Juniper Hill (The Edens #2)(41)
The rest of my day was spent cleaning alone with Knox’s words to keep me company. It wasn’t a best day. But it wasn’t a worst either. The weight of the day sat heavy on my shoulders as I trudged to my car and drove to the daycare center.
I walked into the nursery, desperately wanting to hold my son, but as I scanned the room, I saw no Jill. And no Drake.
“Um, hi. Where’s Drake?” I asked the woman changing a baby. It was the same girl from this morning, young like Jill, with strawberry-blond hair.
“Oh, he’s not here.”
I blinked. “What?”
“Jill had to run a quick errand and she took him along.”
“Excuse me?” What. The. Fuck.
“She just lives next door.” The woman pointed to the wall.
“She’ll be back in a minute.”
“Okay,” I clipped and plucked his diaper bag from his hook. Then I waited, arms crossed over my chest, foot tapping on the floor as I counted the seconds ticking by on the wall clock.
Three minutes and forty-one seconds later, the back door opened and Jill came inside with Drake on her hip. Her smile faltered for a moment when she spotted me.
I crossed the room and took Drake out of her arms. “Hey, baby.”
He started crying, like he did every day, and reached for Jill.
Like she had done to me this morning, I twisted and pulled him out of her reach when she tried to touch his hand.
“I’d prefer it if Drake wasn’t taken out of this building.” I walked him to his car seat and put him in, working the straps as fast as my fingers would move.

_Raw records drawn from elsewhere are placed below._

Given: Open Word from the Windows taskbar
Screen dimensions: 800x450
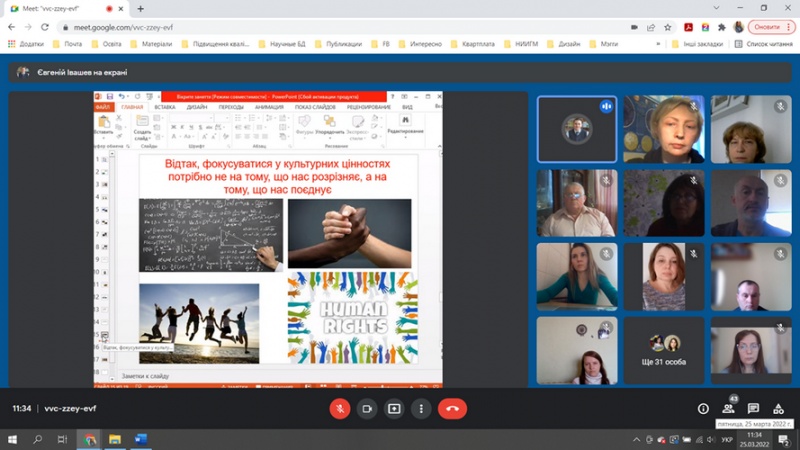Looking at the screenshot, I should (140, 439).
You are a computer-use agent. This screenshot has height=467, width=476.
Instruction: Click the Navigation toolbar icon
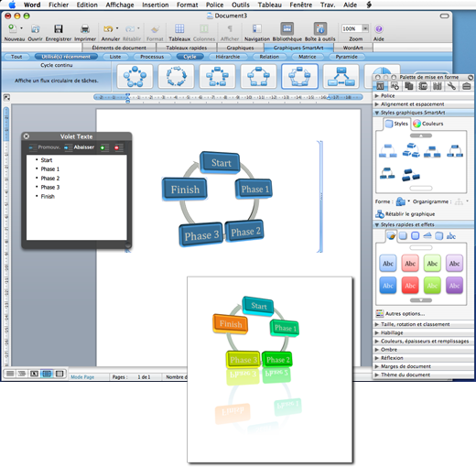[257, 28]
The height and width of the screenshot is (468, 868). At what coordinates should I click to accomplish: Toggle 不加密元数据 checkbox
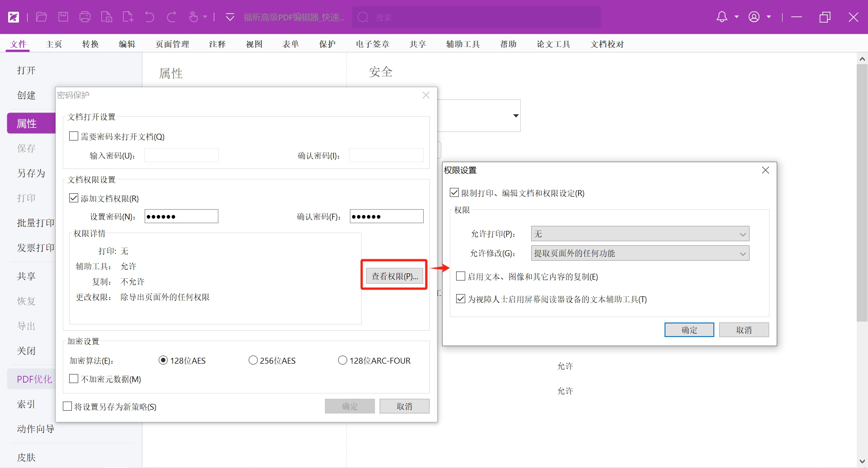point(74,379)
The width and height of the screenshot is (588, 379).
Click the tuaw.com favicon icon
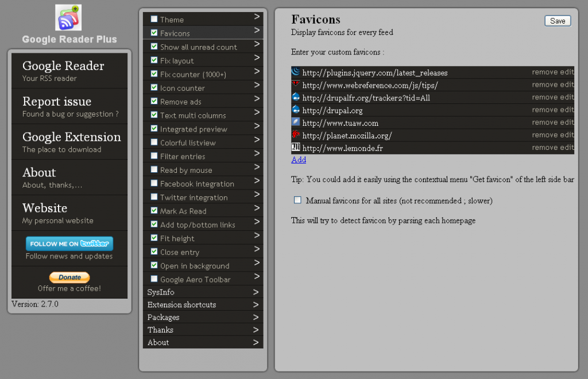[x=296, y=122]
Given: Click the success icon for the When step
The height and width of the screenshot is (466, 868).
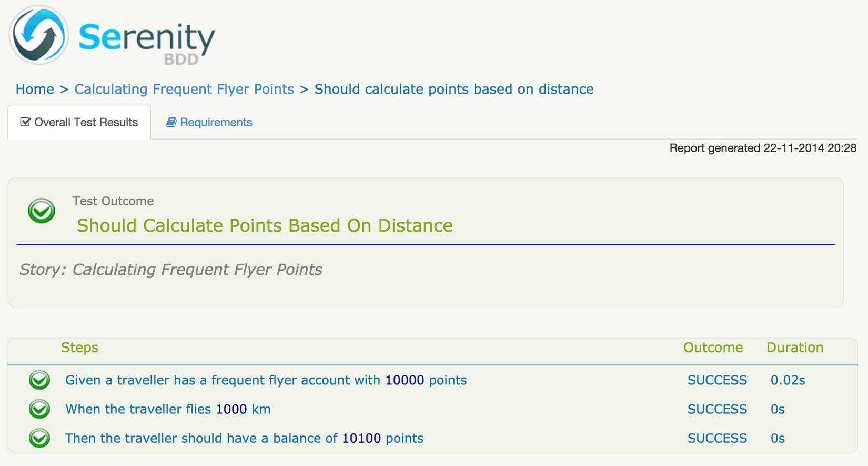Looking at the screenshot, I should click(x=39, y=409).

“Oh, okay,” Jill said. “I didn’t think it would be a problem.
We were just next door.”
I didn’t trust myself to speak another word, so as Drake fussed, I clicked his buckle, looped the diaper bag over my shoulder and walked out the door.
The moment his seat was clicked into its base and I slid behind the wheel, my phone rang.

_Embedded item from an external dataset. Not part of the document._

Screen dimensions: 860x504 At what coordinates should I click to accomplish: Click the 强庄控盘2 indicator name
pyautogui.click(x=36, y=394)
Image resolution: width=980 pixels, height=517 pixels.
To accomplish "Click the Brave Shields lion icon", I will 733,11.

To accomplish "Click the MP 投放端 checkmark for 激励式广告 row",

I checked the number and hit decline. One hundred fifty-five calls in the two months I’d lived in Quincy. Since I didn’t have to worry about daycare calling and there wasn’t anyone I wanted to talk to anyway, I shut the damn thing off.

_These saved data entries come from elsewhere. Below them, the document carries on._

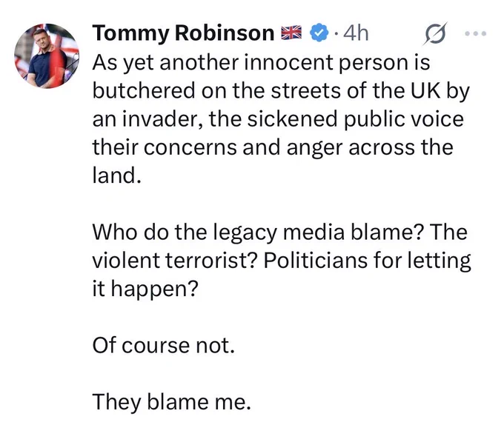The height and width of the screenshot is (422, 504).
Task: Click the word 'Politicians' in the post
Action: pos(316,260)
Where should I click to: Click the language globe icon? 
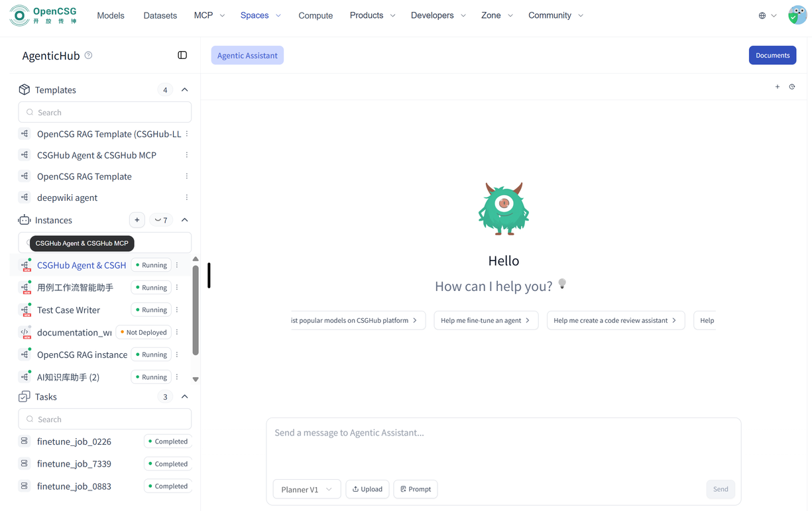(762, 15)
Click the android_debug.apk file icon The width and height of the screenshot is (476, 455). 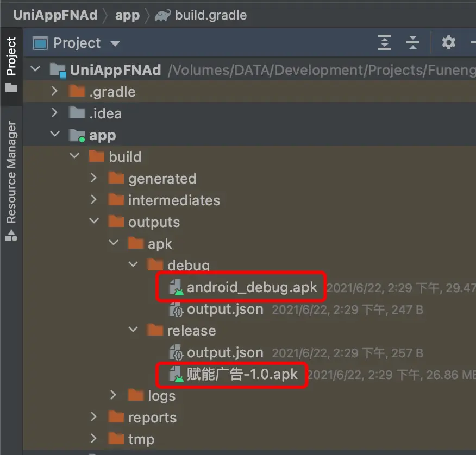click(176, 288)
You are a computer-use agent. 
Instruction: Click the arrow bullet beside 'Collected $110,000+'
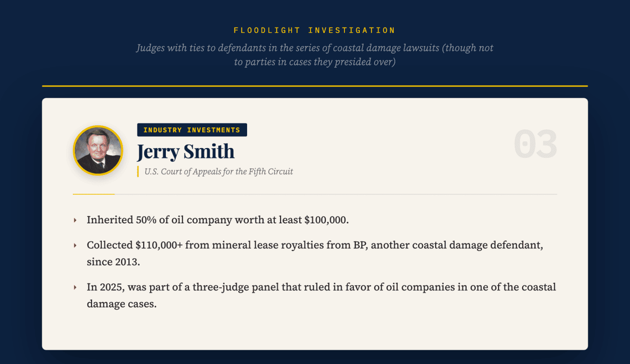point(75,245)
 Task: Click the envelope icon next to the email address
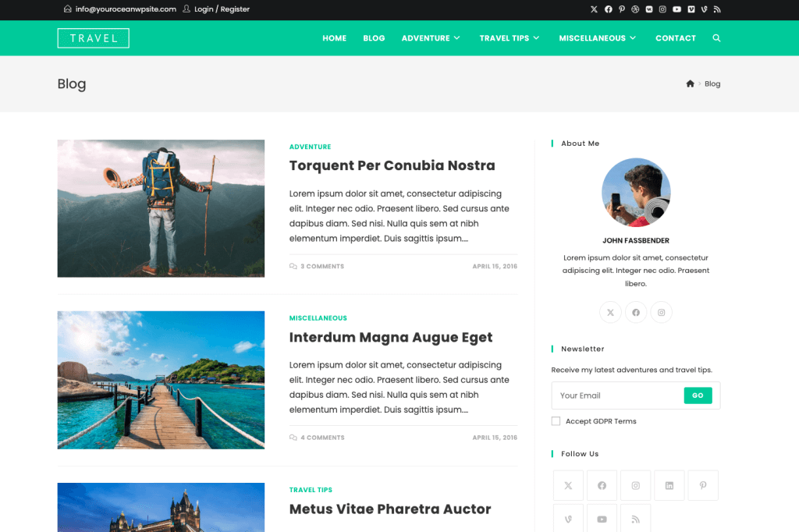point(66,9)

Drake’s crying stopped by the time we hit the highway.
And that’s when mine started.
I was so tired. Mentally. Physically. But mostly, I was tired of being alone.
All my life, the women in my family had been at the mercy of the men who kept them. My mother. My grandmother. My sister. I’d broken that cycle by coming to Montana.
If I let Knox or anyone help, wasn’t that like taking a huge step backward? What happened when I depended on him?
Except I couldn’t keep going like this. I needed . . . help.
Admitting that, even to myself, made me just cry harder.
The tears fell in a steady stream as I turned onto Juniper Hill, winding my way down the lane. The lights were on at Knox’s house, casting a golden glow into the night. His truck was in the garage.
I parked and took out Drake, planning on going upstairs and making myself a dry and depressing peanut butter sandwich for dinner. But my feet carried me across the gravel to Knox’s front door.
He opened it before I could knock. His gaze tracked a tear as it dripped down my cheek.
“I want to not feel so alone. I want my kid to smile when I pick him up from daycare. I want Drake to have a normal life, and I feel like this is so far away from one, I can’t even see which direction to start walking. I want you to kiss me again. I want to never eat a peanut butter sandwich again. I want—”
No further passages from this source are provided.